Голицыну ничего не оставалось, как смущённо пожать плечами.
– Если разобраться, в случае с Алексеем не одна – много целей достигалось. Во-первых, с его авторитетом шансы договориться миром гораздо увеличивались. Один его вид самых непримиримых обезоруживал, лично наблюдал. Вроде царь – главный буржуин и кровосос, а тут на тебе: симпатичный мальчик, скромно одетый, причём не в новое – просто чисто выстиранное. И даже латки на одежде имелись.
– Латки – тоже ваше?
– Моё, – сознался Голицын. – В таких вещах мелочам особое внимание. Иначе – как в оркестре.
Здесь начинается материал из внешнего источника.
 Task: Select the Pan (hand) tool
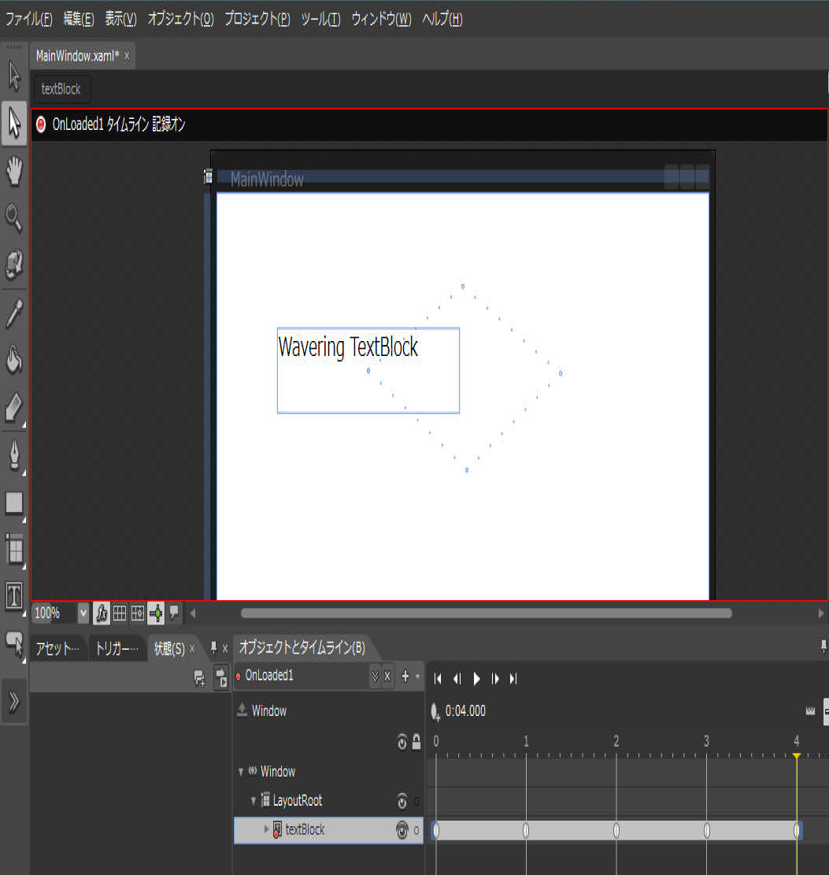(x=14, y=171)
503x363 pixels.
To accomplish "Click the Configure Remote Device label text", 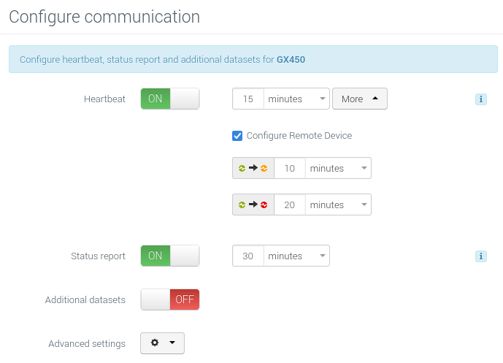I will [299, 136].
И дирижёр великолепный, и музыканты именитые, а стоит одному сфальшивить – и исполнение кантаты испорчено.
– Так, так. А во-вторых?
– Я газеты большевистские внимательно читал. А в них не раз писали, что царь в силу своего малолетства является простой куклой на троне. Значит, следовало продемонстрировать обратное. Заодно… Люди крайне редко руководствуются логикой и разумом. Один из сотни, не больше. Для остальных куда важнее чувства. Отсюда вывод: Алексея непременно должны полюбить. А без непосредственного общения с ним откуда этой любви взяться?
– А что ещё?
– Учёба самого императора. Ведь Алексей не просто царь, но избранный народом, стало быть, должен уметь разговаривать с этим народом. Причём уже сейчас. А как этому научиться? Только на практике. Да не просто говорить, но уметь выслушать, что куда важнее. Последний же плюс в том, чтобы он сам свою значимость ощутил.
– Вон для чего вы решили, чтоб на Регентском совете без его согласия никаких решений не принимать, – протянула Мария Фёдоровна. – А я-то думала да гадала, зачем, коль он по малолетству лишь право совещательного голоса имеет. И тут, стало быть, предусмотрели.
– Не я – все за это проголосовали, – скромно поправил Голицын. – Чтоб понимал, сколь много от него уже сейчас зависит. Ну и свою ответственность ощущал, зная, что судьбу России вершит, а значит, уже сейчас в ответе за неё.